* LISTED RECORDS:
***

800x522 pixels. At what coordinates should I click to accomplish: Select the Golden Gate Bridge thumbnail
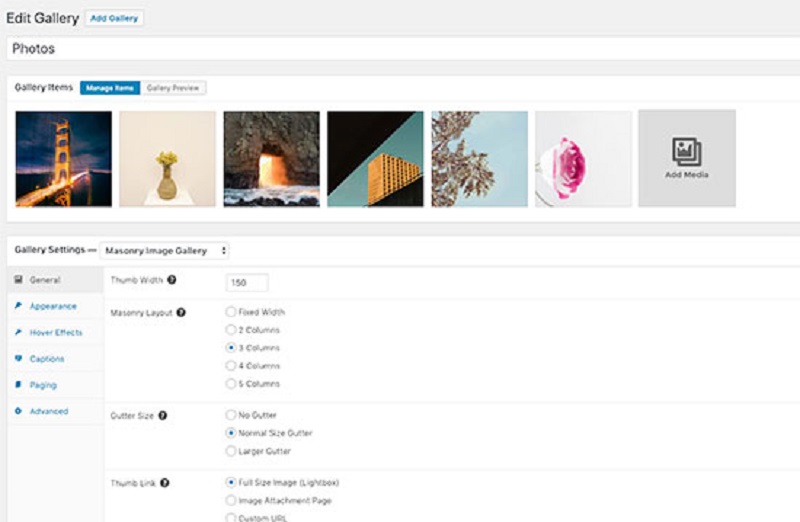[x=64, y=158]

***

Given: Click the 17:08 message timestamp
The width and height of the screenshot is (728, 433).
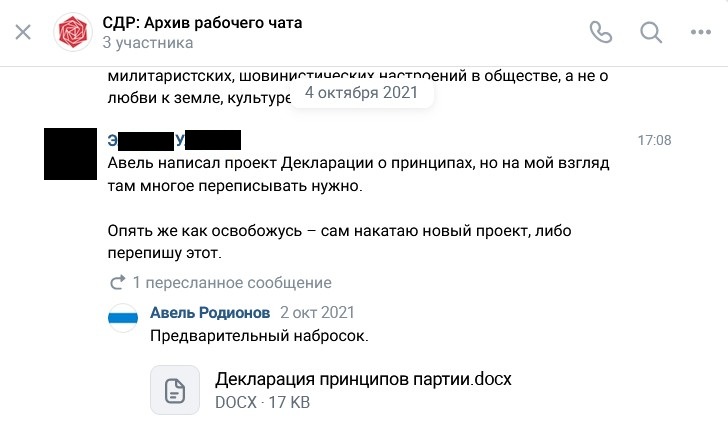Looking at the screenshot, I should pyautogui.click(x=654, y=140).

***

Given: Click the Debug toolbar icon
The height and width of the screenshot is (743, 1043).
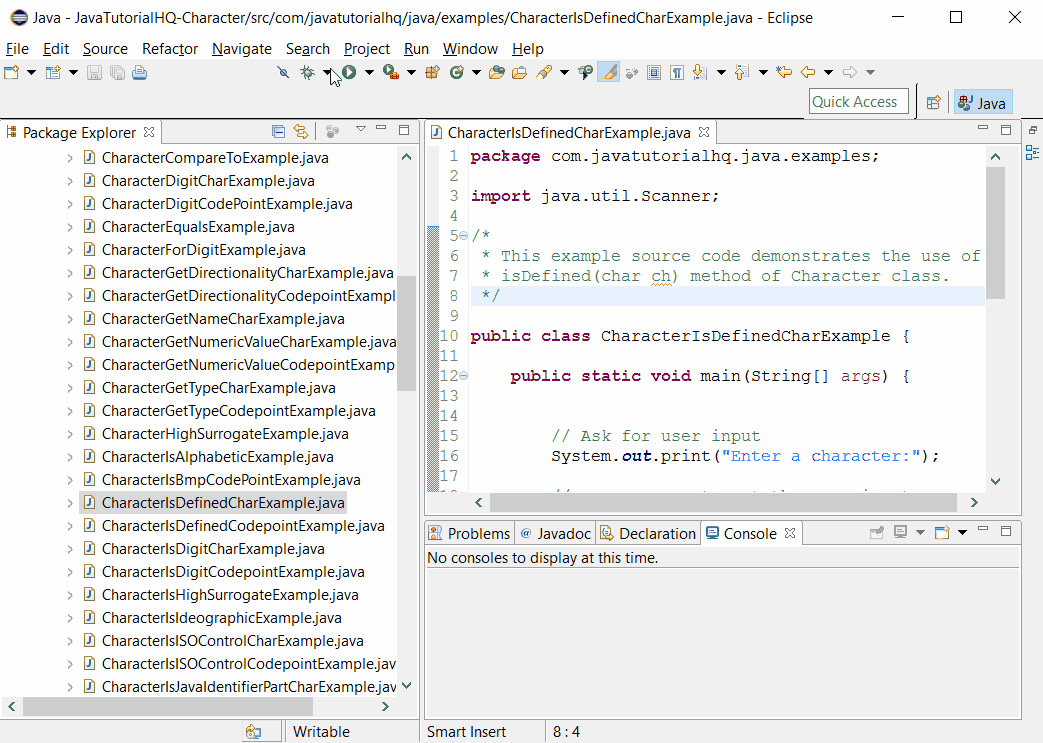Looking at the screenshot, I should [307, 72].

***

Rewrite the lines from the one containing "Given: Click the Debug toolbar icon" through the one containing "Looking at the screenshot, I should [307, 72].", inclusive, with "toolbar icon" changed to "toolbar button" and everything else left as is. Give only those lines, and leave the pictures out.

* RESPONSE TO THE TASK:
Given: Click the Debug toolbar button
The height and width of the screenshot is (743, 1043).
Looking at the screenshot, I should [307, 72].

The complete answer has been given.